Lawsuits involving alleged violations by former employees of non-competition agreements are often hotly contested and involve injunctive relief. These cases can be challenging for the employer to obtain relief because covenants not to compete are governed by statutory law requiring these restrictive covenants to be reasonable as to time, geographical area, and scope of activity to be restrained. Tex. Bus. & Com. Code Ann. § 15.50 (West). There is a tendency for employers to draft these covenants too broadly causing problems when it becomes necessary to seek court enforcement.

In a recent Texas federal district court case involving the alleged breach of employment non-compete agreements, misappropriation of trade secrets, and other complaints, the Court dissolved the temporary restraining order (TRO) and denied  the Plaintiff employer’s request for preliminary injunctive relief. Scalefactor, Inc., Plaintiff, v. Process Pro Consultin, LLC; Adam Sharrow; & Andrew Millet; Defendants., 1:19-CV-229-RP, 2019 WL 1317332 (W.D. Tex. Mar. 22, 2019). In this case, the individual Defendants were former employees of Plaintiff, a company engaged in the business of solving finance and accounting problems for small businesses. These individual Defendants had signed non-compete agreements with Plaintiff. After the individual Defendants left their employment with Plaintiff, they formed the Defendant entity, Consultin, LLC, to advise small and medium sized businesses on improving their sales,  marketing and customer success  processes. Consultin, LLC provided no accounting or finance products or services.
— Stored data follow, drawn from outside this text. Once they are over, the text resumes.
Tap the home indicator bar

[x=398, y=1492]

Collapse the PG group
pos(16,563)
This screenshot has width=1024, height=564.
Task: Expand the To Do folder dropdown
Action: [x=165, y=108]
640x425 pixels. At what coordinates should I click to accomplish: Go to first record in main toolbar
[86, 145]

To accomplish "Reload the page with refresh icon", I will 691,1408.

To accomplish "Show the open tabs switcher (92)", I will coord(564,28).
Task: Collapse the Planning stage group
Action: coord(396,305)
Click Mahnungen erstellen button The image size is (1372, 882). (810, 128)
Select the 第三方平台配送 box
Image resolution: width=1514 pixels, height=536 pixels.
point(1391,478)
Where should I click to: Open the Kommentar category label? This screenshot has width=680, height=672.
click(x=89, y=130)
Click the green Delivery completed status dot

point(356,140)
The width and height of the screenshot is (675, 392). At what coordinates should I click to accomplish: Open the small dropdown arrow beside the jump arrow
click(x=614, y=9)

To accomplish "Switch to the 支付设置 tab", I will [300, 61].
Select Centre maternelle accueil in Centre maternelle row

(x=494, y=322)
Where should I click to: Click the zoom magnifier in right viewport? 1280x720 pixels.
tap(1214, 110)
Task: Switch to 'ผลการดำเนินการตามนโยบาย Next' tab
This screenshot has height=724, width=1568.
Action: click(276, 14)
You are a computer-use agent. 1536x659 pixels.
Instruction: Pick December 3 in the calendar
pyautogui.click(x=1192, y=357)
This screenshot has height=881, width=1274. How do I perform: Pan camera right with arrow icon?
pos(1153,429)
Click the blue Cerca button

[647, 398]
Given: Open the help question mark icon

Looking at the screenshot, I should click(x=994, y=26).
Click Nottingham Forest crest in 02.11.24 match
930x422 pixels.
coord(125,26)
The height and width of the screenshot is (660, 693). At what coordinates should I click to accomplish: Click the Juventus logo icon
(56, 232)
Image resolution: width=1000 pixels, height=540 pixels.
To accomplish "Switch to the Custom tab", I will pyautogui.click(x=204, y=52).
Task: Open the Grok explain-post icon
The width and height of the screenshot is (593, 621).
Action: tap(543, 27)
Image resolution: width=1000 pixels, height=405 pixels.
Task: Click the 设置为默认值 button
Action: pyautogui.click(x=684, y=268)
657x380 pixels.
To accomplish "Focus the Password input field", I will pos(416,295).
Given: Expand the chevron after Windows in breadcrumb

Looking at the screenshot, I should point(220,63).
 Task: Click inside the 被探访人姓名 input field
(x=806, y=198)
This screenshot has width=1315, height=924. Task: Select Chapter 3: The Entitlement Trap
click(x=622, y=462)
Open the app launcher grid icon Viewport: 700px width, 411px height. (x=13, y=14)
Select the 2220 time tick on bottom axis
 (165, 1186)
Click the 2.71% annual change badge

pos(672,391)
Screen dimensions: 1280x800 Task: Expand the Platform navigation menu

Plaintiff alleged that the Defendants violated their non-compete agreements, misappropriated trade secrets, and committed fraud and other improper conduct. The Court granted Plaintiff’s request for a TRO at a telephonic hearing and ordered the parties to appear before the court only 8 days later to determine whether to grant Plaintiff’s request for preliminary injunctive relief. At this juncture, the Plaintiff was probably feeling pretty confident. Not so fast–the Court dissolved the TRO previously granted and denied the Plaintiff’s request for preliminary injunctive relief.

Beginning with the alleged violations of the non-competition agreements, the court held that the individual Defendants did not violate the agreements because the entity formed by them was not in competition with Plaintiff since the entity did not provide accounting or finance products or services. Thus, Plaintiff failed to establish a substantial likelihood  of proving that the former employees breached their non-compete agreements, an essential element that had to be proved to support the award of temporary injunctive relief.

In regard to the misappropriation of trade secret claim, the Court held that Plaintiff failed to demonstrate that the Defendants probably used or disclosed trade secrets–elements that the Plaintiff had to prove in order to prevail on its request for temporary injunctive relief based upon this cause of action. In regard to the remaining alleged causes of action, Plaintiff failed to show that damages would be unavailable or that Plaintiff would suffer irreparable harm if injunctive relief was not granted–also elements Plaintiff had to prove. The Court denied the Plaintiff’s request for preliminary injunctive relief and dissolved the TRO.

Lessons learned. When seeking a TRO and preliminary injunctive relief, the Plaintiff must thoroughly perform an investigation and prepare the supporting evidence well in advance of the TRO and preliminary injunction hearings. This is because, within a couple of weeks after the Court grants the TRO, the Plaintiff will be required to present its proof at the preliminary injunction hearing which is nothing short of a mini-trial. If the Plaintiff fails to have all ducks in a row or there is simply insufficient evidence to support the requested relief, the court will deny the Plaintiff’s request for preliminary injunctive relief.

It is also important for the employer’s attorney to carefully draft the non-competition agreement. Typical boilerplate language won’t do. The agreement should provide a detailed description of the employee’s job duties and an itemized list of any confidential information being provided to the employee. At the same time, the post-employment restrictions imposed upon the employee’s right to compete should be drafted to be reasonable as to time, the scope of the employee’s restricted postemployment activities and the restricted geographic area. If the restrictive covenants are too broad, they will be unenforceable or reformed by the court. If the court reforms the covenants, the Plaintiff will not be allowed to recover any related damages sustained before the court reformation.